R/filter_duplicates.R
filter_duplicates.Rd
Filter duplicated row by the columns indicated in by
filter_duplicates(data, by)
a data.frame-like
a character vector indicating the columns to consider to identify duplicated rows
a data.table, subset of the original data, containing only
duplicated rows by the columns indicated in by
, and including an
additional column .ndups with the number of duplicated rows for each group.
The returned data are sorted by the columns, to be able to inspect
the duplicated together
filter_duplicates(ggplot2::diamonds, by = c("carat", "cut", "price"))
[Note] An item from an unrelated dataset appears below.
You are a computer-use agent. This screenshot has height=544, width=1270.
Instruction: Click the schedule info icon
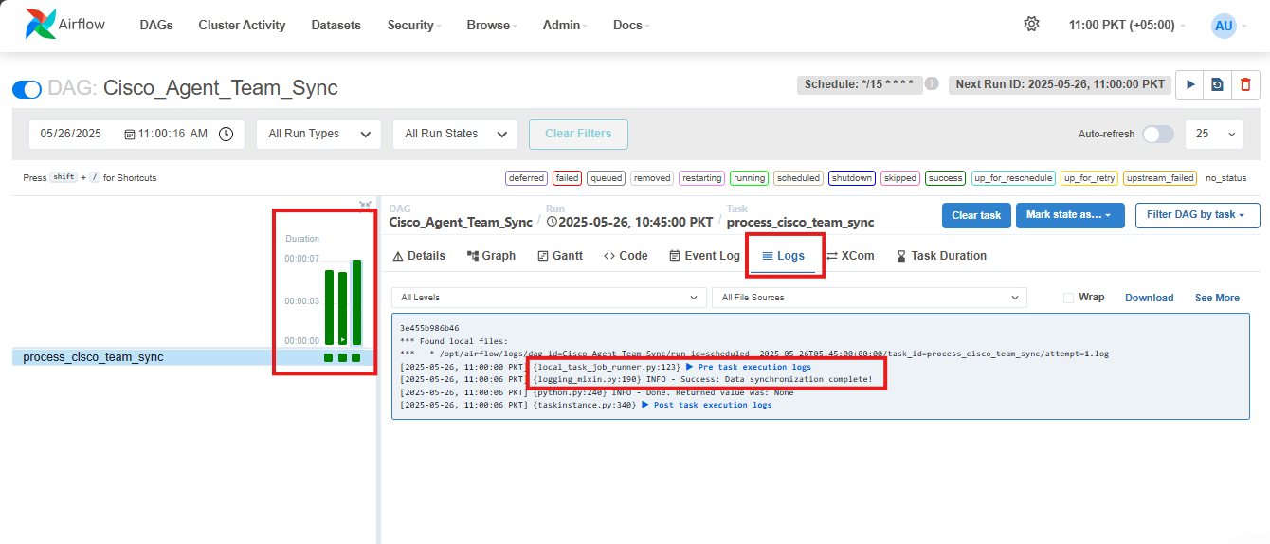(x=932, y=83)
#> carat cut color clarity depth table price x y z .ndups
#> <num> <ord> <ord> <ord> <num> <num> <int> <num> <num> <num> <int>
#> 1: 0.20 Premium E VS2 59.8 62 367 3.79 3.77 2.26 7
#> 2: 0.20 Premium E VS2 59.0 60 367 3.81 3.78 2.24 7
#> 3: 0.20 Premium E VS2 61.1 59 367 3.81 3.78 2.32 7
#> 4: 0.20 Premium E VS2 59.7 62 367 3.84 3.80 2.28 7
#> 5: 0.20 Premium F VS2 62.6 59 367 3.73 3.71 2.33 7
#> ---
#> 24953: 3.01 Good I SI2 63.9 60 18242 9.06 9.01 5.77 2
#> 24954: 3.01 Premium J SI2 60.7 59 18710 9.35 9.22 5.64 2
#> 24955: 3.01 Premium J SI2 59.7 58 18710 9.41 9.32 5.59 2
#> 24956: 4.01 Premium I I1 61.0 61 15223 10.14 10.10 6.17 2
#> 24957: 4.01 Premium J I1 62.5 62 15223 10.02 9.94 6.24 2